“If President Assad maintains his refusal to engage in dialogue with the Syrian people and continues to resort to violence, the German government will consider he has forfeited his legitimacy in further overseeing the fate of his country,” deputy government spokesman Christoph Steegmans told a regular press conference.
German Chancellor Angela Merkel also regretted that Assad had failed to take to heart appeals by the UN security council to renounce violence and welcomed the recent strengthening by the European Union of financial and diplomatic sanctions against leading members of the regime, Steegmans added.
“Their further widening to include economic matters is currently being thoroughly examined,” he added.
Earlier in the day, a senior member of Merkel’s party, Ruprecht Polenz, had called for a global boycott of Syrian oil and gas exports in the wake of the latest Syrian military clampdown on civilian demonstrators.
“We only have economic sanctions left as a means to convince Assad that he must stop the violence and resign,” the chairman of the parliamentary committee on foreign relations told public broadcaster Deutschlandradio.
Human rights organisations say the regime has killed more than 1,600 civilians and arrested 12,000 people since anti-government protests broke out in March.
Speaking of a possible boycott of Syrian oil and gas exports, Polenz warned that such a measure should be agreed by the international community as a whole if it were to work.
“Before one takes such a step one must be pretty sure that such relatively rare resources do not find buyers elsewhere, energy-hungry China being one such potential candidate,” he said.
Syria produces some 380,000 barrels of oil a day, much of which is exported to Europe, including Germany.

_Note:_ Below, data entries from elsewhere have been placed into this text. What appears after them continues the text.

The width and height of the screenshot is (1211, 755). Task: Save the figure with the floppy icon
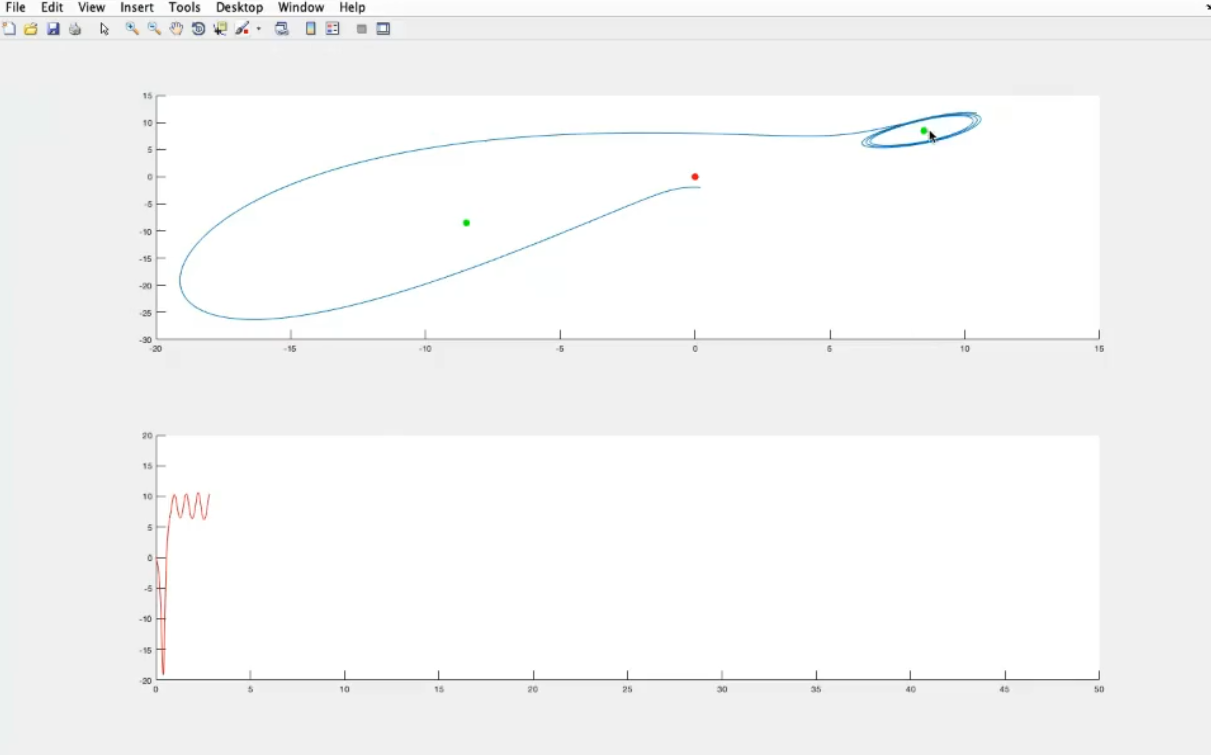[x=53, y=29]
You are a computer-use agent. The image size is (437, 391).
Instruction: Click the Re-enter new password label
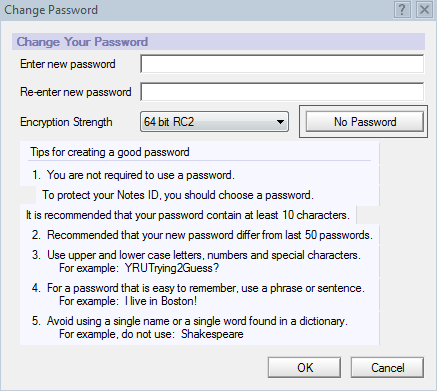(76, 92)
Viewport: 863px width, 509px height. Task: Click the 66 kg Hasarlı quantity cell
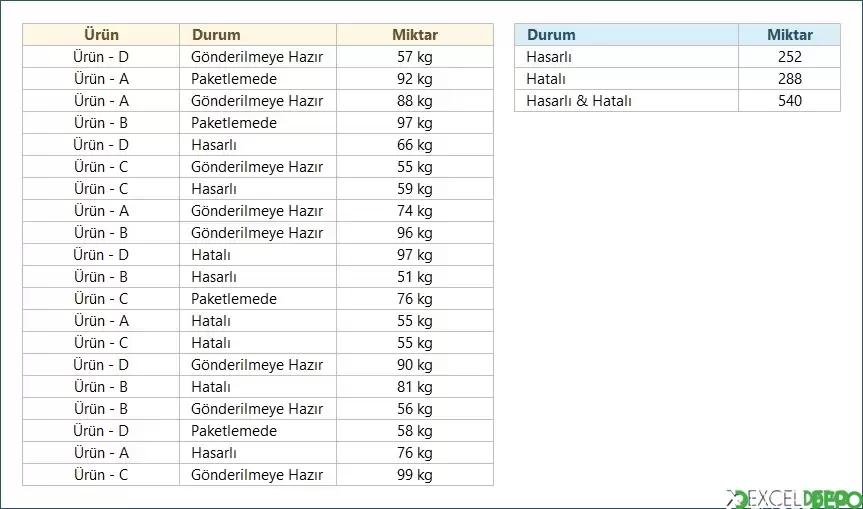[x=415, y=145]

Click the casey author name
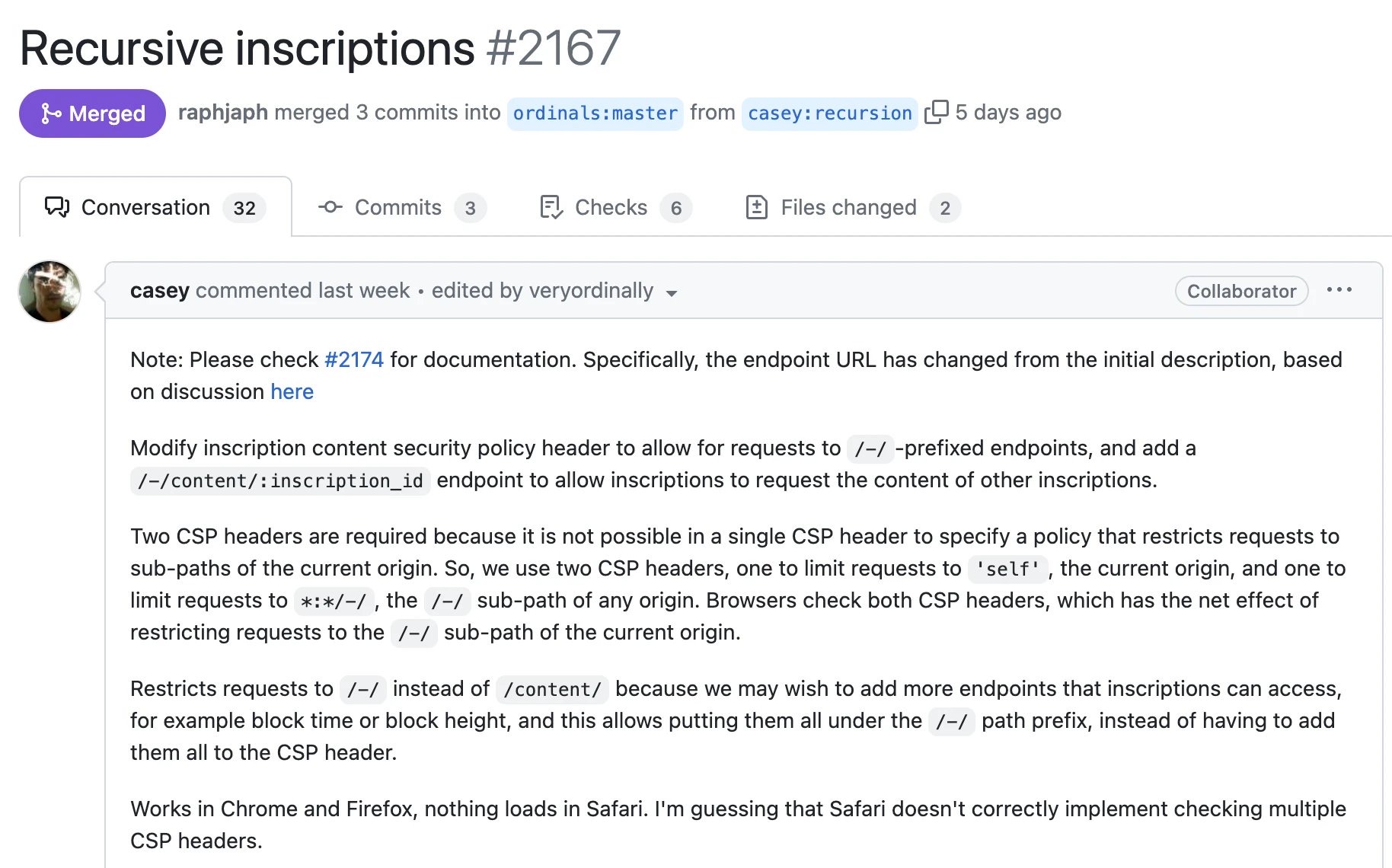click(x=159, y=290)
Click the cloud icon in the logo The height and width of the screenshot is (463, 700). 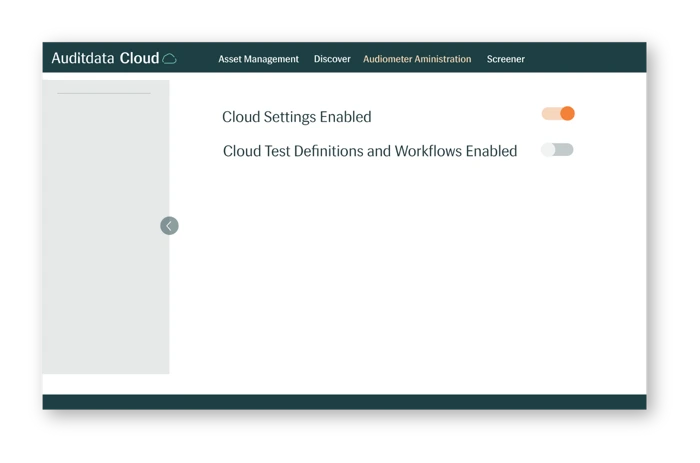[170, 59]
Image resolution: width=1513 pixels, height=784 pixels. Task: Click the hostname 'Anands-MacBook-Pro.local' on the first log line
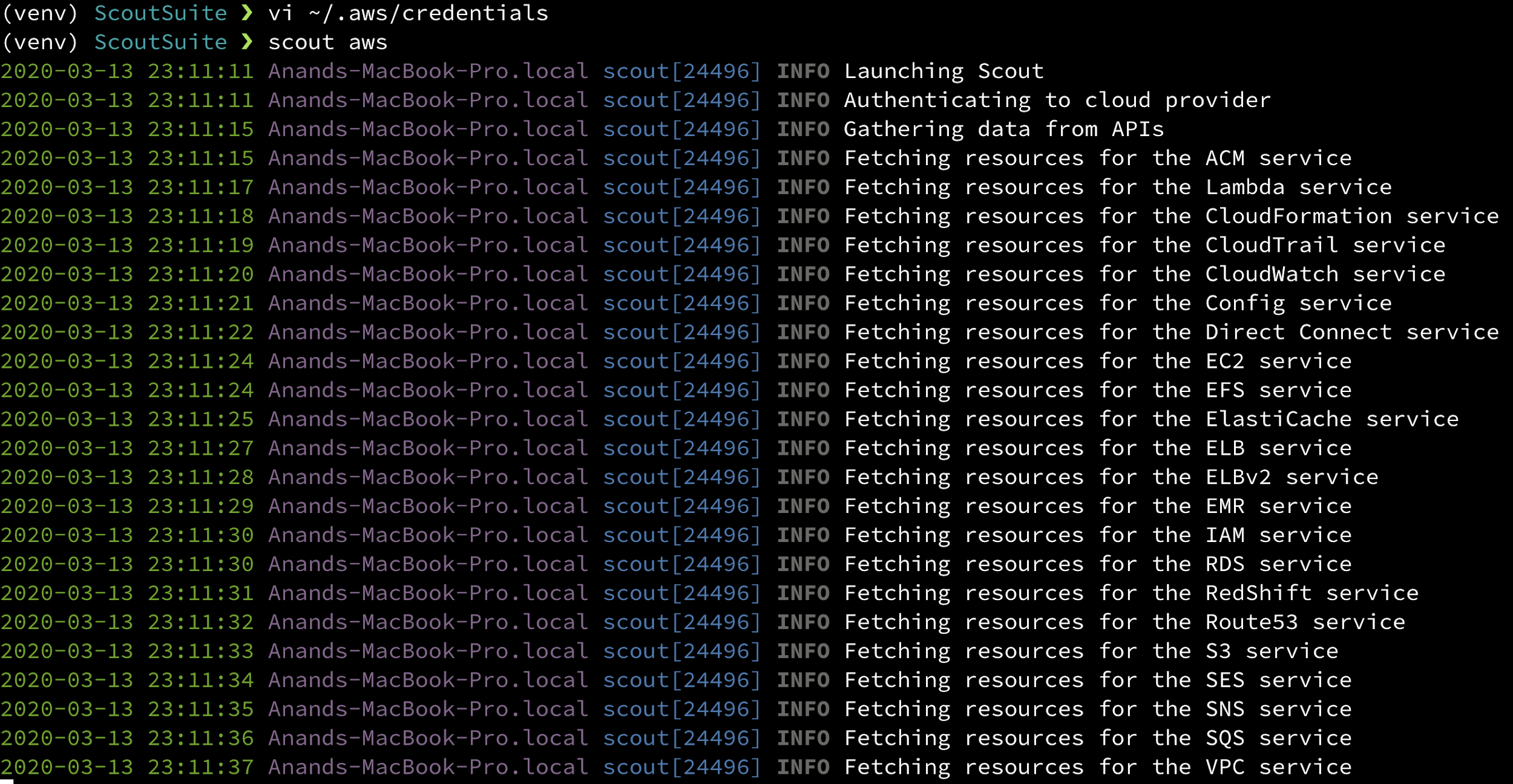428,71
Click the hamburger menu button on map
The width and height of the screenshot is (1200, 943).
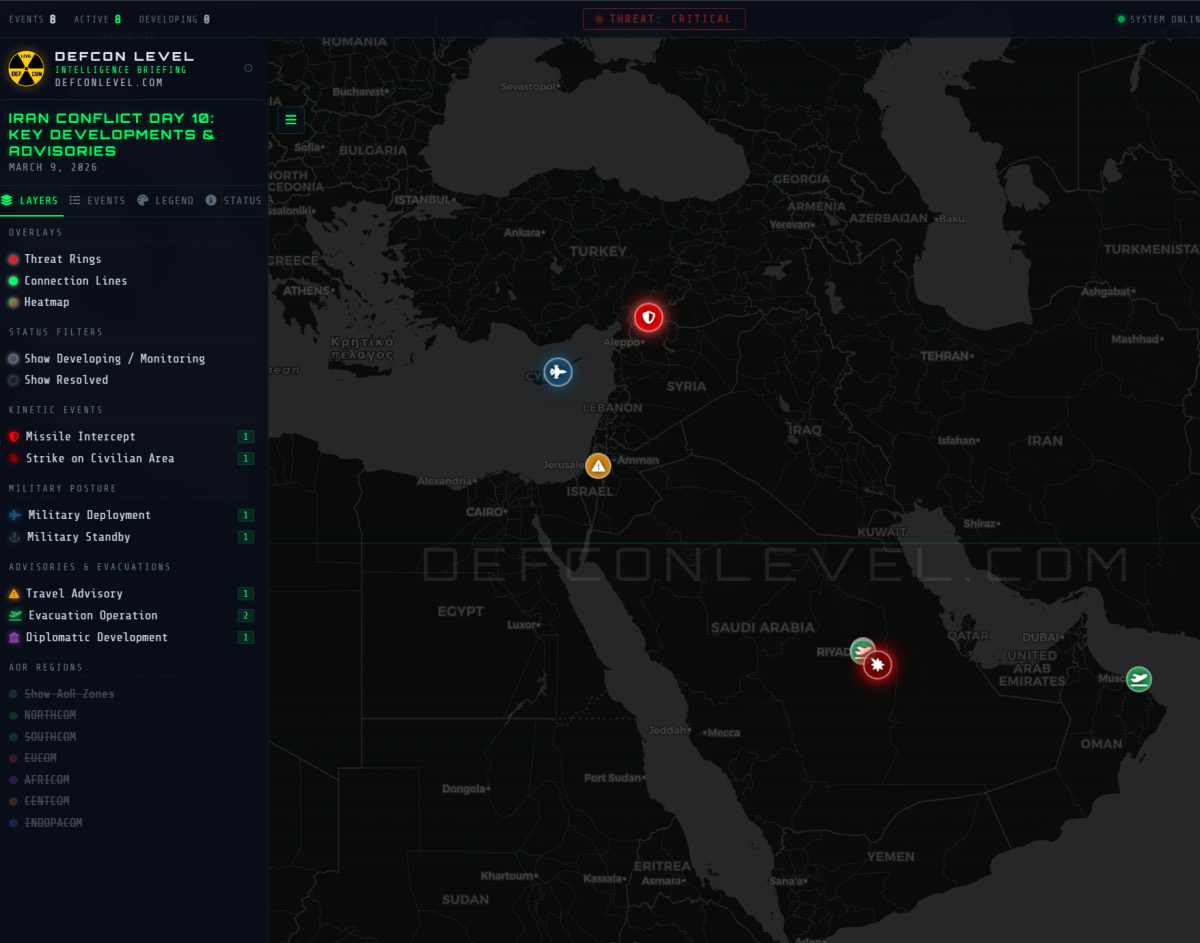point(291,120)
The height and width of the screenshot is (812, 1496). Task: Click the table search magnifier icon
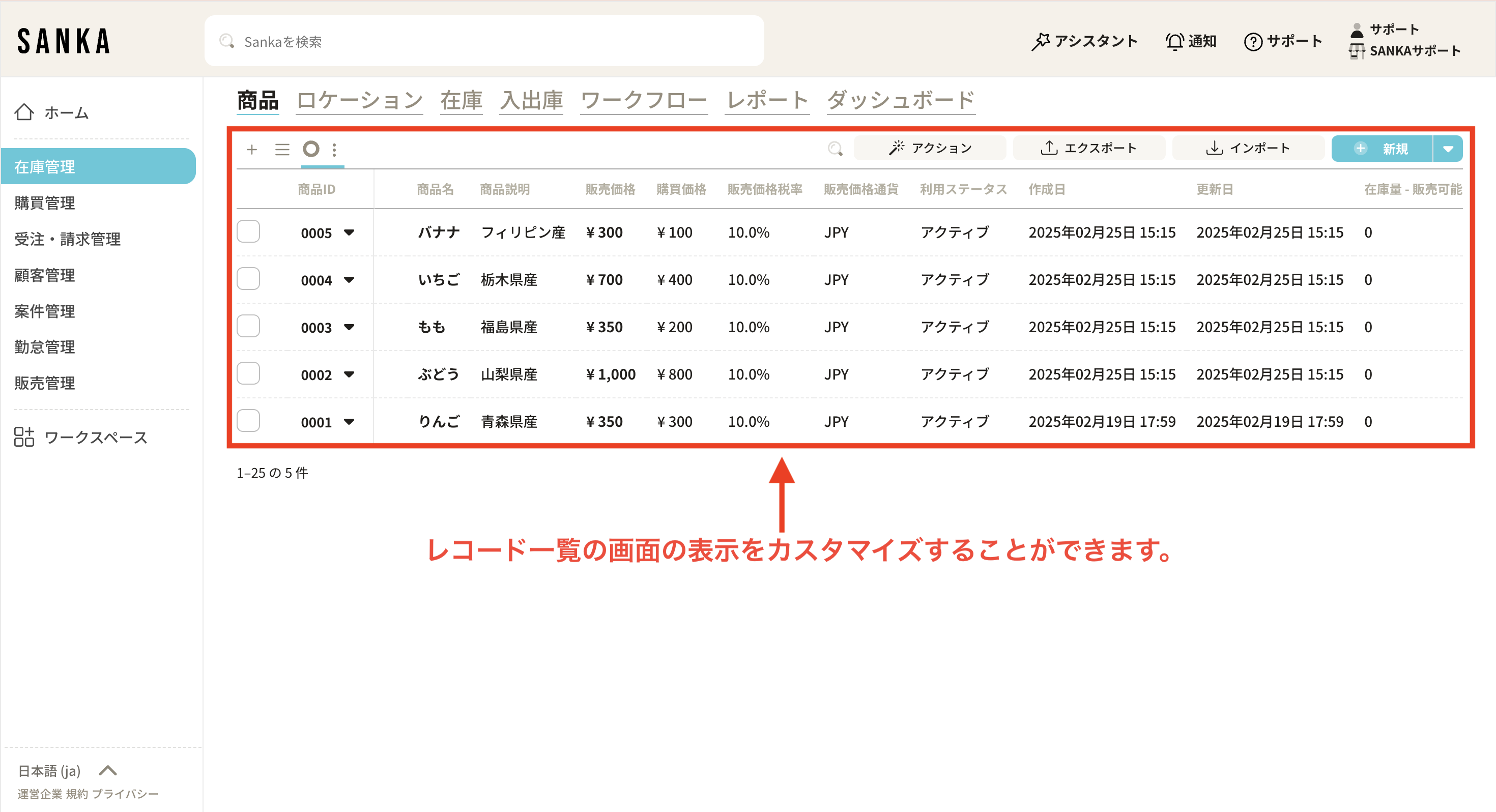(x=835, y=149)
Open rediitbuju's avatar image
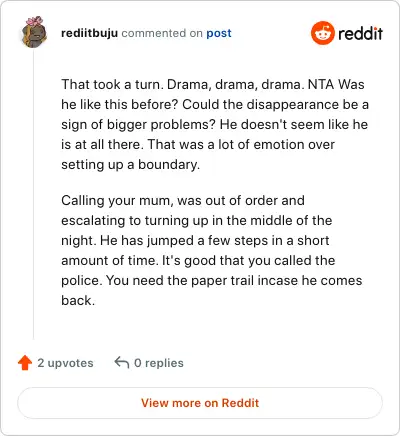The image size is (400, 436). point(34,32)
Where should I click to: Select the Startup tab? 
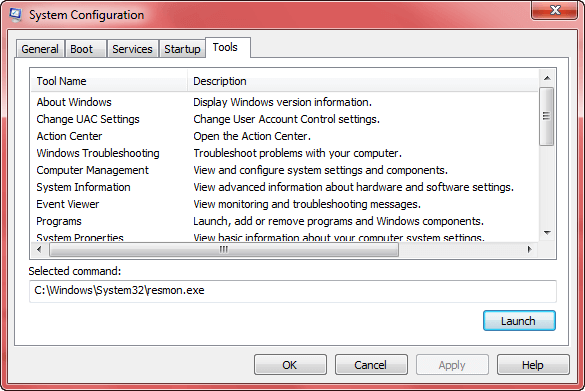(182, 49)
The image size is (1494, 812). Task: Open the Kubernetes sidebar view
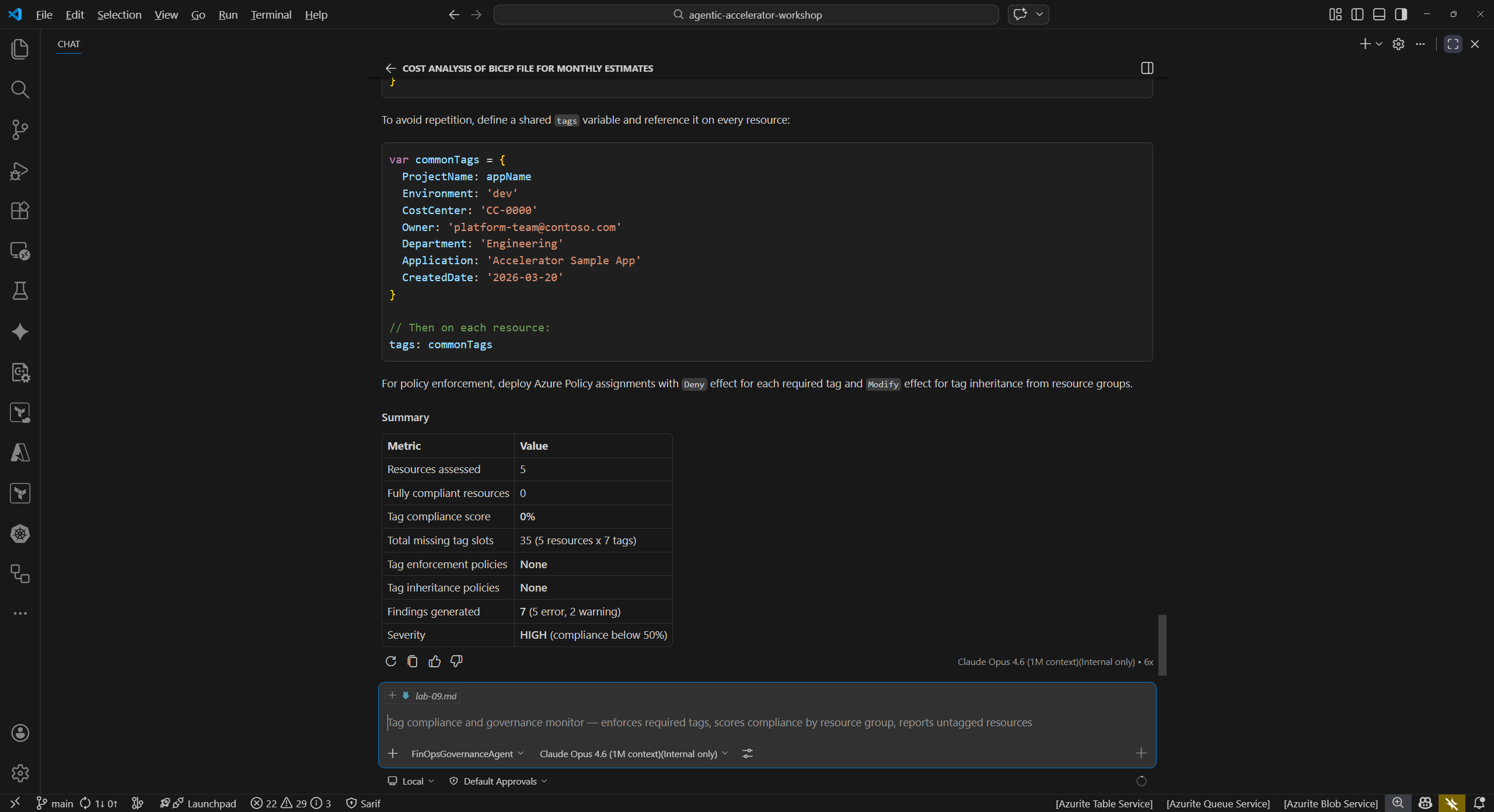coord(20,533)
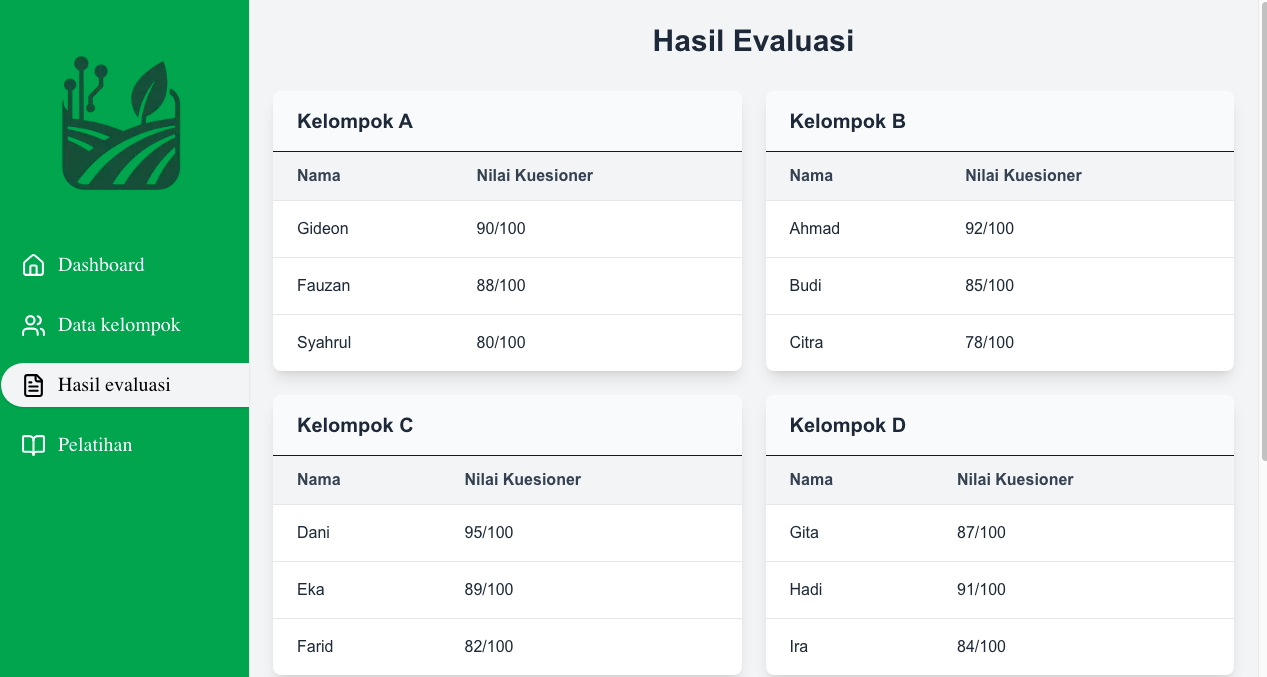Click the Kelompok D card heading

pos(848,426)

On Friday, US President Barack Obama, French President Nicolas Sarkozy and Merkel pledged “additional measures” against the Syrian regime in addition to sanctions already agreed by the European Union on freezing assets and denying visas to leading regime members.
Polenz also suggested that EU members join Italy in recalling their ambassadors from Syria “as a political signal that we cannot continue to communicate with Assad and his regime at the ambassador level.”
But a German foreign ministry spokesman, Dirk Augustin, later told a news conference that most EU countries still considered it useful to retain their envoys in Damascus.
“We consider it important that our ambassador remains” so as to maintain channels of information open and contacts with the opposition, he said.
Saudi Arabia this weekend was the latest country to recall its ambassador from Damascus for consultations.